- Born: 16 November 1981 (age 44) Mersin, Turkey
- Citizenship: Turkey
- Education: Marmara University London School of Economics
- Known for: Former director of Galatasaray
- Height: 1.65 m (5 ft 5 in)
- Spouse: Emine Timur
- Children: 2
- Parents: Musa Timur (father); Nazife Timur (mother);

= Erden Timur =

Turkish lawyer and businessman

Erden Timur (born 16 November 1981) is a Turkish lawyer and businessman. He is the founder of Timur Real Estate Inc. and a former director of Galatasaray.

==Early life and education==
Erden Timur was born on 16 November 1981 in Mersin, into an Alevi family. His father, Musa Timur, was a real estate developer and his mother, Nazife Timur, was a housewife.

He completed secondary school at Toros Private Colleges and high school at Tarsus American College. He completed his undergraduate education at Marmara University's Faculty of Law and finally studied economics at the London School of Economics.

==Personal life==
He had a daughter named Ala Bade and a son named Yusuf Kenan from his wife Emine Timur.

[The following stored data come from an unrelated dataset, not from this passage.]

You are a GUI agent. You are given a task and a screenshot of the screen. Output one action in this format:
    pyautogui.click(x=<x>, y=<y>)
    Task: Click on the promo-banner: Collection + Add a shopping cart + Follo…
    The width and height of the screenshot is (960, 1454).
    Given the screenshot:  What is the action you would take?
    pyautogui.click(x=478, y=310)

== Betting and money laundering investigation ==

On 26 December 2025, he was detained as part of an investigation by the Istanbul Chief Public Prosecutor's Office into illegal betting and money laundering in football conducted on suspicion of violating laws numbered 6222, 5549, and 7258 due to suspicious financial transactions in his bank accounts. He was arrested on 29 December 2025.
On 6 March, as part of the investigation, Timur Gayrimenkul Geliştirme Yapı ve Yatırım A.Ş., TG Timur Gayrimenkul ve Ticaret A.Ş., and Timur Şehircilik ve Planlama A.Ş., companies owned by Erden Timur and allegedly used to launder criminal proceeds, were seized and the TMSF was appointed as receiver by order of the court.